[[ DATA EXTRACTS open ]]
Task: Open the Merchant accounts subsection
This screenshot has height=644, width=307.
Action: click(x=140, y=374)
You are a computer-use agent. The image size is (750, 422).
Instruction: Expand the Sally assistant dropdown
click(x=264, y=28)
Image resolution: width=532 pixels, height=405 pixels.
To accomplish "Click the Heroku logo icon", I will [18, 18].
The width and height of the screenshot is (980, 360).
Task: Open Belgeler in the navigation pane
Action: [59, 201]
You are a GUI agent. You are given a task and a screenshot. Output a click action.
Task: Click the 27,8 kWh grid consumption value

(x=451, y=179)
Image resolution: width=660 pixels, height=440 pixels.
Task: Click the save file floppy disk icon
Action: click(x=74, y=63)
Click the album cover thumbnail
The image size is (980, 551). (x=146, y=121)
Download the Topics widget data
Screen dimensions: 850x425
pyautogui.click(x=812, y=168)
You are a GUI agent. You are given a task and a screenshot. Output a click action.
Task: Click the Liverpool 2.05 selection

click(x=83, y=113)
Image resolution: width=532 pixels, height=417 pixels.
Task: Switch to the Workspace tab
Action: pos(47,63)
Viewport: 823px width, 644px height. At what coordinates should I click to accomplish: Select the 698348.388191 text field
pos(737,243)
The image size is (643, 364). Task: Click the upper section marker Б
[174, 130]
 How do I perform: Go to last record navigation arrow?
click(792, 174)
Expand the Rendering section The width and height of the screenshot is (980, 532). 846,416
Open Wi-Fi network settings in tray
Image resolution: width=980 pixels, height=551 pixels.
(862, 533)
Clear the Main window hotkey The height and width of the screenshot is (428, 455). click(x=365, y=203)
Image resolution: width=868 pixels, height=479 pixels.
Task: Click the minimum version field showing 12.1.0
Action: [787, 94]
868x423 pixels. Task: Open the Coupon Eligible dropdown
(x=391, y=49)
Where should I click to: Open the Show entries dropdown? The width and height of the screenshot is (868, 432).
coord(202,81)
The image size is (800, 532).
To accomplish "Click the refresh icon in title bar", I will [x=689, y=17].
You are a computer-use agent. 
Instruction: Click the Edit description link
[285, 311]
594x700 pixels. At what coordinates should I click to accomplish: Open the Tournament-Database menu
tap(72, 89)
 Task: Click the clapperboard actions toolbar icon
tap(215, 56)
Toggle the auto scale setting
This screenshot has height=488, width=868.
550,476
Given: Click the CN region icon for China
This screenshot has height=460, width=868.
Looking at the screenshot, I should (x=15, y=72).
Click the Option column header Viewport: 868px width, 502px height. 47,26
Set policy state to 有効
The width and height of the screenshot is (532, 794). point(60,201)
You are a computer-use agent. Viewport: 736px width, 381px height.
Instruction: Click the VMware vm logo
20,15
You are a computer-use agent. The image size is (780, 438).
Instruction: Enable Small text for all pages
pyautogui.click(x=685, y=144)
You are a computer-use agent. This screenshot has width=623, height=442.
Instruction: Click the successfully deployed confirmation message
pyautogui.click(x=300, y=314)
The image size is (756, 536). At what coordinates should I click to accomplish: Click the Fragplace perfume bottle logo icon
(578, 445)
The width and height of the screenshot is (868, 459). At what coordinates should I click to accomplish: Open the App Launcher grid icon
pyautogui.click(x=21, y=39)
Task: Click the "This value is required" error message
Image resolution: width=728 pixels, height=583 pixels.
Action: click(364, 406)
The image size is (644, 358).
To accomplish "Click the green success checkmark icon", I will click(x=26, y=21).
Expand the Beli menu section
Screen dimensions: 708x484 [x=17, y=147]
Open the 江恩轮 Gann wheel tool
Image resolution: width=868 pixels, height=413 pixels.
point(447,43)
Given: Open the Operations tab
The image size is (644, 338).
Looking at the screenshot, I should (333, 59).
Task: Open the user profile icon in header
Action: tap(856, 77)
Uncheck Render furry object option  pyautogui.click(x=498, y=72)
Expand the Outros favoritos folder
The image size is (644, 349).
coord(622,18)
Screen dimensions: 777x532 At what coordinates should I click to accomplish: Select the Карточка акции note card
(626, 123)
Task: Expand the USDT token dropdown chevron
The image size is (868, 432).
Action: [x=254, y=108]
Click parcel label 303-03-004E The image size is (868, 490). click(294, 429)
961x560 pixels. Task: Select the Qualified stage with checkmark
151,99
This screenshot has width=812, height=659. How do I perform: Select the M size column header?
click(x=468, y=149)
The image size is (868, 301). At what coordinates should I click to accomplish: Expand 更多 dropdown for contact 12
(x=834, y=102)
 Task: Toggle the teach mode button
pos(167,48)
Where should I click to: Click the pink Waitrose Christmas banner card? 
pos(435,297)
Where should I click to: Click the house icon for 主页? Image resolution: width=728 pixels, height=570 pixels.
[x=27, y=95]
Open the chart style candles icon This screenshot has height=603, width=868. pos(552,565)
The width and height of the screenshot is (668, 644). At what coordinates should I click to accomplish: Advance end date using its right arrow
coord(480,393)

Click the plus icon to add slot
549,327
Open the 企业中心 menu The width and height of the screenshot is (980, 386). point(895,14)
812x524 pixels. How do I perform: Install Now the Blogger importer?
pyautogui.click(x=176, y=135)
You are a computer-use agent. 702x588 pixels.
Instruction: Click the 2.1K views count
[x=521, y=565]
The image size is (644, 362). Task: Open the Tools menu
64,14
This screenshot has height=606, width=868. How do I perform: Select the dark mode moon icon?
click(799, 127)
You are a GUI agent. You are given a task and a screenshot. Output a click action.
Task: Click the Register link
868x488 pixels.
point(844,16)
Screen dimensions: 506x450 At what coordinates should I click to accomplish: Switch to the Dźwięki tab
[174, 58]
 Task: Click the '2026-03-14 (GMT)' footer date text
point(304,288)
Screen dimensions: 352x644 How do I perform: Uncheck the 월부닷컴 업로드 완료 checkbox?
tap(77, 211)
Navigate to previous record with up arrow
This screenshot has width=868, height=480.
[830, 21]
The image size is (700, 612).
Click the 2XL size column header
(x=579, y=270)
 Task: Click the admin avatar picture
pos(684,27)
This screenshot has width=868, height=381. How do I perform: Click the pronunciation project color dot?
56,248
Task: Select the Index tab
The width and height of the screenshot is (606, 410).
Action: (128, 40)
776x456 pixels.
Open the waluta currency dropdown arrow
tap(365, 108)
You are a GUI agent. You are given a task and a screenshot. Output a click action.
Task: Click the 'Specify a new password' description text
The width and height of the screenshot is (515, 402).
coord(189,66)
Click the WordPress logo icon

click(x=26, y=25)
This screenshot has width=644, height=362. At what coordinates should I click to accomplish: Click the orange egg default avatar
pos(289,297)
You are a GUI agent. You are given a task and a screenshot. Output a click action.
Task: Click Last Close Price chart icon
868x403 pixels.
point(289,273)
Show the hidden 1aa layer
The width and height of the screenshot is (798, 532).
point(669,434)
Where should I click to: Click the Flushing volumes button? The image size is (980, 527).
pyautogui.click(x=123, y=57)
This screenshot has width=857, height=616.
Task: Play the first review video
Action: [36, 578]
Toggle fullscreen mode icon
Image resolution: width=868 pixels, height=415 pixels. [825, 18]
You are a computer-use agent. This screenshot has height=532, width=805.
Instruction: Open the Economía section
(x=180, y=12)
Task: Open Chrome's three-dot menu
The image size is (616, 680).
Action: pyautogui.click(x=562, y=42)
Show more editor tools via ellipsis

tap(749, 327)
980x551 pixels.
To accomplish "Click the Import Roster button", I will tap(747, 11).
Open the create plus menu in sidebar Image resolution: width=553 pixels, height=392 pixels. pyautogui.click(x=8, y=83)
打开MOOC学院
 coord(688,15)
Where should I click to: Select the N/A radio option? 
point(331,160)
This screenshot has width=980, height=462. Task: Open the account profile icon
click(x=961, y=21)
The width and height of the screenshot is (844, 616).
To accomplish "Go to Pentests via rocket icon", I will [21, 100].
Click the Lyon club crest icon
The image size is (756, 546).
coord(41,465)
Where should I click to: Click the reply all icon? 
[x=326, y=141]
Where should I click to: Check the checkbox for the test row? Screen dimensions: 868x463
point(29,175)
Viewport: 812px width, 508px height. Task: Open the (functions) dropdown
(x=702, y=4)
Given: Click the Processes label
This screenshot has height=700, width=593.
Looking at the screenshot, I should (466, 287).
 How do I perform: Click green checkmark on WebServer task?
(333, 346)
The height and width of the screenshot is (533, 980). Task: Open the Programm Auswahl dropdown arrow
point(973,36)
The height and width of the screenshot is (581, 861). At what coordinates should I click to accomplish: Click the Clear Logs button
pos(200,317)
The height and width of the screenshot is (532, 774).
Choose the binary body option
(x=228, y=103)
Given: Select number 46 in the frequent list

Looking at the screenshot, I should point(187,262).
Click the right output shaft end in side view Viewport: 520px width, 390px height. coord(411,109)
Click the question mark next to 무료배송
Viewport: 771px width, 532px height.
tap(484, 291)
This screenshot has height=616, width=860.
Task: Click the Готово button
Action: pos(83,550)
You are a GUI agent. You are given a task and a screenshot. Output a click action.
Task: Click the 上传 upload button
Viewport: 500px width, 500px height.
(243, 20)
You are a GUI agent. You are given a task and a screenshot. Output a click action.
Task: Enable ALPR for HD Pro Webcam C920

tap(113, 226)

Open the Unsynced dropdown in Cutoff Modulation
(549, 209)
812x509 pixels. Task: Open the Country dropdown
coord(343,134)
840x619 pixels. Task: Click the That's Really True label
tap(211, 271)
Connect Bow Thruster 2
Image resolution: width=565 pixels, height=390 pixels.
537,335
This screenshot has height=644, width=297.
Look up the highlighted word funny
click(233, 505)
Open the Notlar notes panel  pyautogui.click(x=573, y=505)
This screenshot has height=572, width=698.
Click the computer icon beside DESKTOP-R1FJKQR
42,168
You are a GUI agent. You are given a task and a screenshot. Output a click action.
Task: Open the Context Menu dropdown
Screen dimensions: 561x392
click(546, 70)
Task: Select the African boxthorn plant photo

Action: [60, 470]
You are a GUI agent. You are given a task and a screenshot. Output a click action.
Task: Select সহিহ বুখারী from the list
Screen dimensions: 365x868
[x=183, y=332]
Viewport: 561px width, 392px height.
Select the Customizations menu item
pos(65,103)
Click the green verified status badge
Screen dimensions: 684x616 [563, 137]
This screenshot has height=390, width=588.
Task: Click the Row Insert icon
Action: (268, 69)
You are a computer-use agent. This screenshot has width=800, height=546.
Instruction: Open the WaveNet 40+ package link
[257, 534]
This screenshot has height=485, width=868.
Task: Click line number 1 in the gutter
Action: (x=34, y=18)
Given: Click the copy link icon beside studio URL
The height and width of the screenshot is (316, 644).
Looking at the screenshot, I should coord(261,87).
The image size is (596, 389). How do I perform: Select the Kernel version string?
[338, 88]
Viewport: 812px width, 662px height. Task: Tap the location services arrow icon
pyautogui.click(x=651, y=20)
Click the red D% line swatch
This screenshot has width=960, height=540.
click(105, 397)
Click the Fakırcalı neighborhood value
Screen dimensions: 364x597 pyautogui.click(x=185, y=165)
[[ DATA EXTRACTS closed ]]
- EXERCISE PROMPT
For each line above that holds the string "chart", provide a copy of that line.

- EXERCISE RESULT
Open the chart style candles icon This screenshot has height=603, width=868. pos(552,565)
Task: Click Last Close Price chart icon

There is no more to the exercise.